Carbenicillin is a bactericidal antibiotic belonging to the carboxypenicillin subgroup of the penicillins. It was discovered  by scientists at Beecham and marketed as Pyopen. It has Gram-negative coverage which includes Pseudomonas aeruginosa but limited Gram-positive coverage. The carboxypenicillins are susceptible to degradation by beta-lactamase enzymes, although they are more resistant than ampicillin to degradation. Carbenicillin is also more stable at lower pH than ampicillin.

Pharmacology 
The antibiotic is highly soluble in water and is acid-labile. A typical lab working concentration is 50 to 100 µg per ml.

It is a semi-synthetic analogue of the naturally occurring benzyl-penicillin. Carbenicillin at high doses can cause bleeding. Use of carbenicillin can cause hypokalemia by promoting potassium loss at the distal convoluted tubule of the kidney.
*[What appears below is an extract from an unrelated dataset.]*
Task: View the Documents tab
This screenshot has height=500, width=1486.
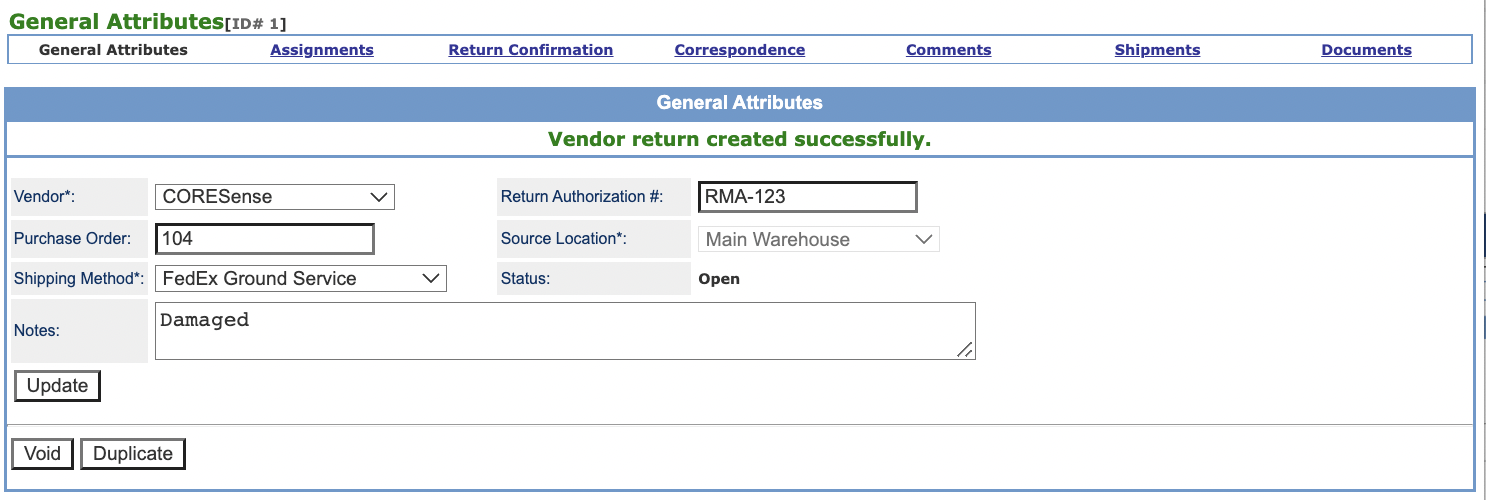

In molecular biology, carbenicillin may be preferred as a selecting agent (see Plasmid stabilisation technology) because its breakdown results in byproducts with a lower toxicity than analogous antibiotics like ampicillin. Carbenicillin is more stable than ampicillin and results in fewer satellite colonies on selection plates. However, in most situations this is not a significant problem so ampicillin is sometimes used due to its lower cost.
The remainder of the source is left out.